→ REQUIRED WORK
What you give back should match the records word for word.

→ RECORD SET
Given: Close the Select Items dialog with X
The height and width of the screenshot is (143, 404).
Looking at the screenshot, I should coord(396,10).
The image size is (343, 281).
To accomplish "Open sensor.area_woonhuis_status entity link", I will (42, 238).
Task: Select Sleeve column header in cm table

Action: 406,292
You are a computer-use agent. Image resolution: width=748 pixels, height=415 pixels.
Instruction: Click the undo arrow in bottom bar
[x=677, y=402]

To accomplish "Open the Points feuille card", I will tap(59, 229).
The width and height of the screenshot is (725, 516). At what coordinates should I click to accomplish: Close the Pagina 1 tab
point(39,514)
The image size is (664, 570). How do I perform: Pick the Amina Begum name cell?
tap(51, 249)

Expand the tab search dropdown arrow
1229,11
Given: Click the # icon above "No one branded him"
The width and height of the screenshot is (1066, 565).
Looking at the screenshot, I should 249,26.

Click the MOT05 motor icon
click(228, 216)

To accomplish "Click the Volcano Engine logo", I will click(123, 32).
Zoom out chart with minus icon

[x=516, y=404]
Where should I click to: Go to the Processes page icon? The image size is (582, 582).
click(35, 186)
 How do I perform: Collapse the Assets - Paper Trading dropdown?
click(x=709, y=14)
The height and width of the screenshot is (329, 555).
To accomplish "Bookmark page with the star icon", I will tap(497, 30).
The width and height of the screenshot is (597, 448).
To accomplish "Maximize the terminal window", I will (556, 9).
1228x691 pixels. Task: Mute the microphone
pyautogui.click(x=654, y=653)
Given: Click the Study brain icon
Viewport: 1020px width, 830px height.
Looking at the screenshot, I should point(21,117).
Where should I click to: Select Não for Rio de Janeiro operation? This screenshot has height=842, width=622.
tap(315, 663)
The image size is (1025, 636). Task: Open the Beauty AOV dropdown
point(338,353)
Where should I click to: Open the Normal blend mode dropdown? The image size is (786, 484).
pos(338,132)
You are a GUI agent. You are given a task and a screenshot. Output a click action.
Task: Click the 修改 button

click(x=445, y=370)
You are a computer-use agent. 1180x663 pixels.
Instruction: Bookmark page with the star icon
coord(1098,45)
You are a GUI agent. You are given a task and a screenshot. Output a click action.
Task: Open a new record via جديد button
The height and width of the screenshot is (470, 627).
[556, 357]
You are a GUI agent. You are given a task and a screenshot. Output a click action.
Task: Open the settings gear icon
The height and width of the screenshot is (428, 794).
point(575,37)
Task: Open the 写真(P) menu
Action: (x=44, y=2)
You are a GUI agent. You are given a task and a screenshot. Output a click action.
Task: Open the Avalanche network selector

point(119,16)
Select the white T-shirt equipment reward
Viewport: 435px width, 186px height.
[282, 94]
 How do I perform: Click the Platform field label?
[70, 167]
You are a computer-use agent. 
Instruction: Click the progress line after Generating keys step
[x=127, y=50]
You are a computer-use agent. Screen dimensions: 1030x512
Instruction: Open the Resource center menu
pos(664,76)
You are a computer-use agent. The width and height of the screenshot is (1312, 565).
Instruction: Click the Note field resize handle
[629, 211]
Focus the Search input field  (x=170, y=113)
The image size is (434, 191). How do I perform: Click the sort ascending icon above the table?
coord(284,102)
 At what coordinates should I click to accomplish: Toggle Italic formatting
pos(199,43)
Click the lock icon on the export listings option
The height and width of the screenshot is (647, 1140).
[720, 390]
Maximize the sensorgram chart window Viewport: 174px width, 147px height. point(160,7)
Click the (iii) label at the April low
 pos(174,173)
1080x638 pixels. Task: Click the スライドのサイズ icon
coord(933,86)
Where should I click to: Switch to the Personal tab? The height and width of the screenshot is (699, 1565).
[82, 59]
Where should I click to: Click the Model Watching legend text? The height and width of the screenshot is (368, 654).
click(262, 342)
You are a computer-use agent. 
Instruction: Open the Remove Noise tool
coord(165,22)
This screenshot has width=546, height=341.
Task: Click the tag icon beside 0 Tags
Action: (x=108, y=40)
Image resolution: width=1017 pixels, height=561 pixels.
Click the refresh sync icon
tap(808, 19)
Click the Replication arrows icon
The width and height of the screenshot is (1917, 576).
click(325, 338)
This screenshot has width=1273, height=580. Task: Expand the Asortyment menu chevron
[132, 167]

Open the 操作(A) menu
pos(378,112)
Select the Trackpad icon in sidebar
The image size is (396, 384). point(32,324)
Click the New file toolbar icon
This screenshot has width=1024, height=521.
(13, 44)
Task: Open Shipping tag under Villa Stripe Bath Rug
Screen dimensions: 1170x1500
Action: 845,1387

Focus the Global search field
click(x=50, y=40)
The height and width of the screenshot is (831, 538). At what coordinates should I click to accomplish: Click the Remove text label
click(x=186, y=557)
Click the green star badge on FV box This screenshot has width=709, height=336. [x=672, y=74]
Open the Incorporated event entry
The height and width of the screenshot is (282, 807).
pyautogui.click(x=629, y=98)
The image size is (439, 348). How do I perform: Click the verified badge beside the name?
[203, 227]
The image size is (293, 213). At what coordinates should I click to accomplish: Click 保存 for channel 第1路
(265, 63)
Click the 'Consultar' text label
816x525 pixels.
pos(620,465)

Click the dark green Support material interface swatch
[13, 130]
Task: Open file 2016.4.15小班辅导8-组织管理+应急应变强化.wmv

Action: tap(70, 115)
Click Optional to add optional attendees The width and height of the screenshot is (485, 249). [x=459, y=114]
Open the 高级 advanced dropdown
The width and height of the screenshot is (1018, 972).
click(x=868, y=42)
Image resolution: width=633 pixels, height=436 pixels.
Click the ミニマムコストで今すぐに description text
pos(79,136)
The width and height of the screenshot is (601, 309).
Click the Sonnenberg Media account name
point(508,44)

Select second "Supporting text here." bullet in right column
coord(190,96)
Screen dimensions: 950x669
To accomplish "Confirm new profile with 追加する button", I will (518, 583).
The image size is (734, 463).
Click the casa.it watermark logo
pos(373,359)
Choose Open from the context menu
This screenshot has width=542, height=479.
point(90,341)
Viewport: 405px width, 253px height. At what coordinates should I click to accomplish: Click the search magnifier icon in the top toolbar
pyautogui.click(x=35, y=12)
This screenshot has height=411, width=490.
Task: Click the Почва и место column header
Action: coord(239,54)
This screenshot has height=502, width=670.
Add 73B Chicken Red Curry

→ COMPLETED TASK
Given: Close the Select Items dialog with X
The height and width of the screenshot is (143, 404).
Looking at the screenshot, I should coord(396,10).
The image size is (343, 281).
To accomplish "Open sensor.area_woonhuis_status entity link", I will (42, 238).
Task: Select Sleeve column header in cm table

Action: 406,292
You are a computer-use agent. Image resolution: width=748 pixels, height=415 pixels.
Instruction: Click the undo arrow in bottom bar
[x=677, y=402]

To accomplish "Open the Points feuille card", I will tap(59, 229).
The width and height of the screenshot is (725, 516). At what coordinates should I click to accomplish: Close the Pagina 1 tab
point(39,514)
The image size is (664, 570). How do I perform: Pick the Amina Begum name cell?
tap(51, 249)

Expand the tab search dropdown arrow
1229,11
Given: Click the # icon above "No one branded him"
The width and height of the screenshot is (1066, 565).
Looking at the screenshot, I should 249,26.

Click the MOT05 motor icon
click(228, 216)

To accomplish "Click the Volcano Engine logo", I will click(123, 32).
Zoom out chart with minus icon

[x=516, y=404]
Where should I click to: Go to the Processes page icon? The image size is (582, 582).
click(35, 186)
 How do I perform: Collapse the Assets - Paper Trading dropdown?
click(x=709, y=14)
The height and width of the screenshot is (329, 555).
To accomplish "Bookmark page with the star icon", I will tap(497, 30).
The width and height of the screenshot is (597, 448).
To accomplish "Maximize the terminal window", I will (556, 9).
1228x691 pixels. Task: Mute the microphone
pyautogui.click(x=654, y=653)
Given: Click the Study brain icon
Viewport: 1020px width, 830px height.
Looking at the screenshot, I should point(21,117).
Where should I click to: Select Não for Rio de Janeiro operation? This screenshot has height=842, width=622.
tap(315, 663)
The image size is (1025, 636). Task: Open the Beauty AOV dropdown
point(338,353)
Where should I click to: Open the Normal blend mode dropdown? The image size is (786, 484).
pos(338,132)
You are a GUI agent. You are given a task and a screenshot. Output a click action.
Task: Click the 修改 button

click(x=445, y=370)
You are a computer-use agent. 1180x663 pixels.
Instruction: Bookmark page with the star icon
coord(1098,45)
You are a GUI agent. You are given a task and a screenshot. Output a click action.
Task: Open a new record via جديد button
The height and width of the screenshot is (470, 627).
[556, 357]
You are a GUI agent. You are given a task and a screenshot. Output a click action.
Task: Open the settings gear icon
The height and width of the screenshot is (428, 794).
point(575,37)
Task: Open the 写真(P) menu
Action: (x=44, y=2)
You are a GUI agent. You are given a task and a screenshot. Output a click action.
Task: Open the Avalanche network selector

point(119,16)
Select the white T-shirt equipment reward
Viewport: 435px width, 186px height.
[282, 94]
 How do I perform: Click the Platform field label?
[70, 167]
You are a computer-use agent. 
Instruction: Click the progress line after Generating keys step
[x=127, y=50]
You are a computer-use agent. Screen dimensions: 1030x512
Instruction: Open the Resource center menu
pos(664,76)
You are a computer-use agent. The width and height of the screenshot is (1312, 565).
Instruction: Click the Note field resize handle
[629, 211]
Focus the Search input field  (x=170, y=113)
The image size is (434, 191). How do I perform: Click the sort ascending icon above the table?
coord(284,102)
 At what coordinates should I click to accomplish: Toggle Italic formatting
pos(199,43)
Click the lock icon on the export listings option
The height and width of the screenshot is (647, 1140).
[720, 390]
Maximize the sensorgram chart window Viewport: 174px width, 147px height. point(160,7)
Click the (iii) label at the April low
 pos(174,173)
1080x638 pixels. Task: Click the スライドのサイズ icon
coord(933,86)
Where should I click to: Switch to the Personal tab? The height and width of the screenshot is (699, 1565).
[82, 59]
Where should I click to: Click the Model Watching legend text? The height and width of the screenshot is (368, 654).
click(262, 342)
You are a computer-use agent. 
Instruction: Open the Remove Noise tool
coord(165,22)
This screenshot has width=546, height=341.
Task: Click the tag icon beside 0 Tags
Action: (x=108, y=40)
Image resolution: width=1017 pixels, height=561 pixels.
Click the refresh sync icon
tap(808, 19)
Click the Replication arrows icon
The width and height of the screenshot is (1917, 576).
click(325, 338)
This screenshot has width=1273, height=580. Task: Expand the Asortyment menu chevron
[132, 167]

Open the 操作(A) menu
pos(378,112)
Select the Trackpad icon in sidebar
The image size is (396, 384). point(32,324)
Click the New file toolbar icon
This screenshot has width=1024, height=521.
(13, 44)
Task: Open Shipping tag under Villa Stripe Bath Rug
Screen dimensions: 1170x1500
Action: 845,1387

Focus the Global search field
click(x=50, y=40)
The height and width of the screenshot is (831, 538). At what coordinates should I click to accomplish: Click the Remove text label
click(x=186, y=557)
Click the green star badge on FV box This screenshot has width=709, height=336. [x=672, y=74]
Open the Incorporated event entry
The height and width of the screenshot is (282, 807).
pyautogui.click(x=629, y=98)
The image size is (439, 348). How do I perform: Click the verified badge beside the name?
[203, 227]
The image size is (293, 213). At what coordinates should I click to accomplish: Click 保存 for channel 第1路
(265, 63)
Click the 'Consultar' text label
816x525 pixels.
pos(620,465)

Click the dark green Support material interface swatch
[13, 130]
Task: Open file 2016.4.15小班辅导8-组织管理+应急应变强化.wmv

Action: tap(70, 115)
Click Optional to add optional attendees The width and height of the screenshot is (485, 249). [x=459, y=114]
Open the 高级 advanced dropdown
The width and height of the screenshot is (1018, 972).
click(x=868, y=42)
Image resolution: width=633 pixels, height=436 pixels.
Click the ミニマムコストで今すぐに description text
pos(79,136)
The width and height of the screenshot is (601, 309).
Click the Sonnenberg Media account name
point(508,44)

Select second "Supporting text here." bullet in right column
coord(190,96)
Screen dimensions: 950x669
To accomplish "Confirm new profile with 追加する button", I will (518, 583).
The image size is (734, 463).
Click the casa.it watermark logo
pos(373,359)
Choose Open from the context menu
This screenshot has width=542, height=479.
point(90,341)
Viewport: 405px width, 253px height. At what coordinates should I click to accomplish: Click the search magnifier icon in the top toolbar
pyautogui.click(x=35, y=12)
This screenshot has height=411, width=490.
Task: Click the Почва и место column header
Action: coord(239,54)
This screenshot has height=502, width=670.
Add 73B Chicken Red Curry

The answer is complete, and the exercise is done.